# Large-Scale Data Engineering for AI
## The Data Engineering Pipeline
### The Landing Zone

In [8]:
# Imports and requirements
import os
import datetime
import kaggle
import shutil
import pandas as pd

In [5]:
# Base directory and Landing Zone directory structure
BASE_DIR = "./data"
LANDING_ZONE_DIR = os.path.join(BASE_DIR, "landing_zone")
os.makedirs(LANDING_ZONE_DIR, exist_ok=True)

kaggle.api.authenticate()

# List of datasets to ingest from Kaggle
datasets = [
        {
            "kaggle_id": "asaniczka/top-spotify-songs-in-73-countries-daily-updated",
            "dataset_name": "top-spotify-songs-by-country",
            "update": True
        },
        {
            "kaggle_id": "maharshipandya/-spotify-tracks-dataset",
            "dataset_name": "spotify-tracks-dataset",
            "update": False
        },
        {
            "kaggle_id": "terminate9298/songs-lyrics",
            "dataset_name": "songs-lyrics",
            "update": False
        }
        ]



In [9]:
# Logging function to timestamp each message
def log(message):
    print(f"[{datetime.datetime.now().strftime('%Y-%m-%d %H:%M:%S')}] {message}")

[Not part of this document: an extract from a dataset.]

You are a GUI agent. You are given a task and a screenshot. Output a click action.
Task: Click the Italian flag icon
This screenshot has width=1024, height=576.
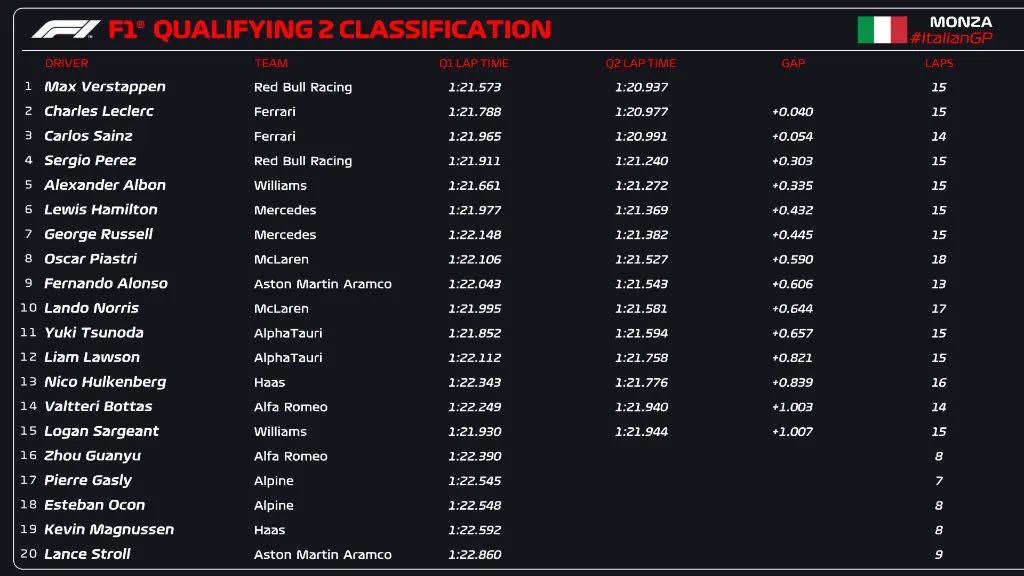[881, 29]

def data_collector_kaggle(kaggle_dataset: dict) -> None:
    """
    Downloads a dataset from Kaggle and saves it to the landing zone.

    Parameters:
    kaggle_dataset (dict): A dictionary containing the Kaggle dataset information.
    """

    # Extract dataset information
    kaggle_id = kaggle_dataset["kaggle_id"]
    dataset_name = kaggle_dataset["dataset_name"]

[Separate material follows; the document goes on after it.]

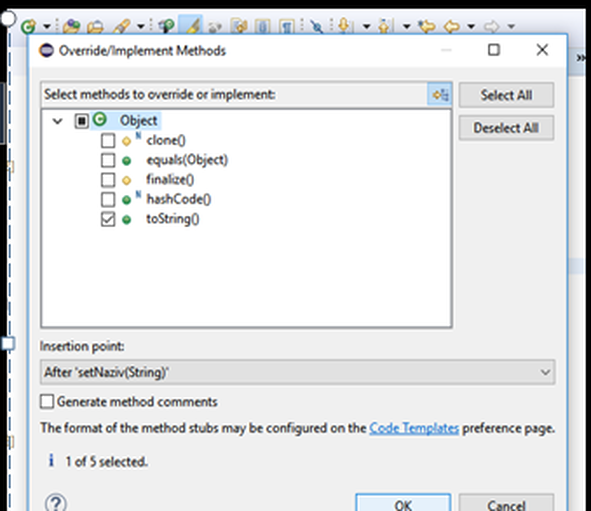Check the clone() method checkbox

    # Create a temporary directory for the dataset using the actual dataset name
    dataset_folder = os.path.join(LANDING_ZONE_DIR, f"temp_{dataset_name}")
    os.makedirs(dataset_folder, exist_ok=True)

    try:  
        log(f"Downloading dataset: {kaggle_id}")

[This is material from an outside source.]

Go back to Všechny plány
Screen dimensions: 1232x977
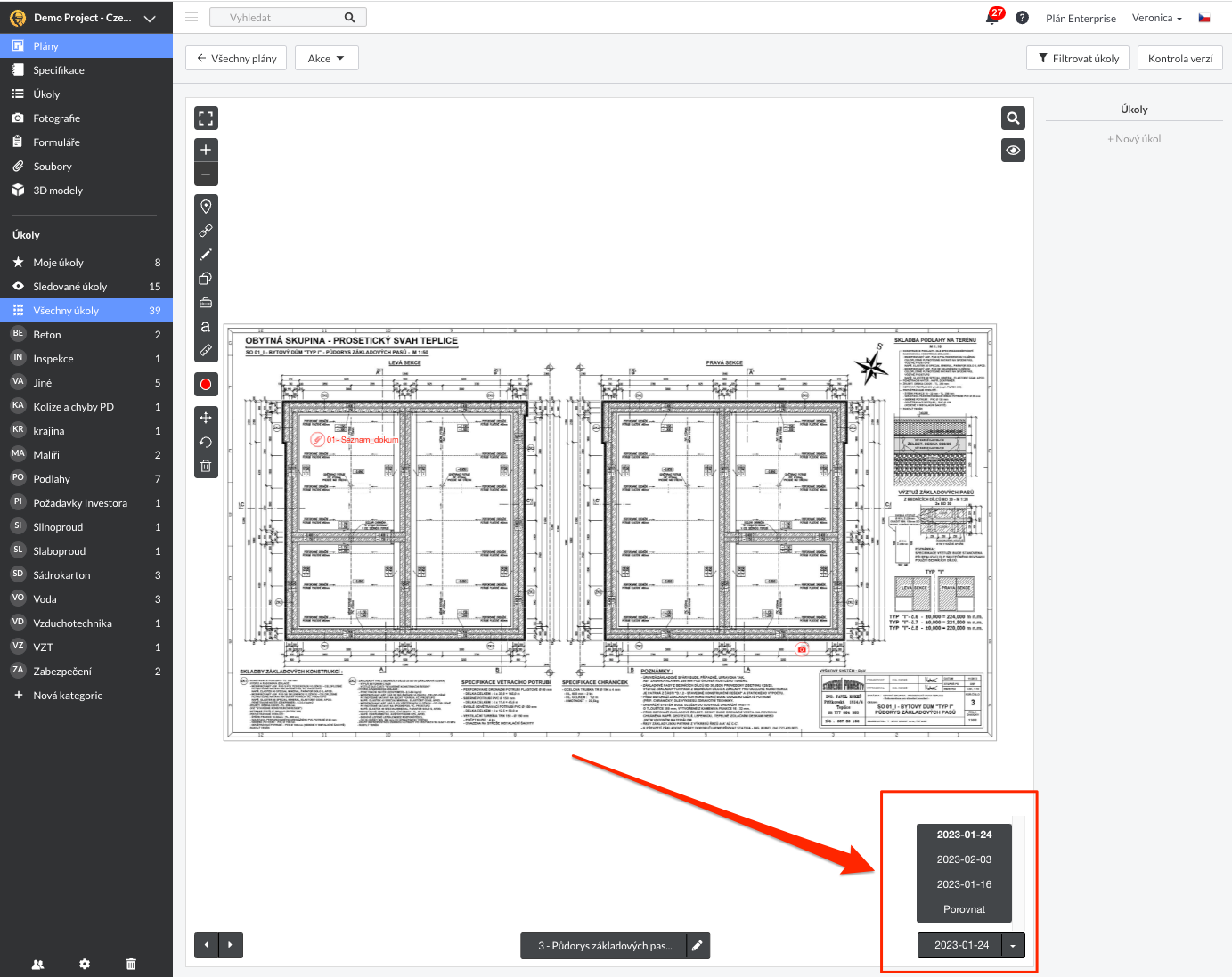click(x=237, y=59)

        kaggle.api.dataset_download_files(
            kaggle_id,
            path=dataset_folder,
            unzip=True
        )

        csv_found = False
        for filename in os.listdir(dataset_folder):
            if filename in ['songs_details.csv', 'album_details.csv']:
                continue
            if filename.endswith(".csv"):
                csv_found = True
                csv_path = os.path.join(dataset_folder, filename)

                # Read CSV with Pandas
                df = pd.read_csv(csv_path)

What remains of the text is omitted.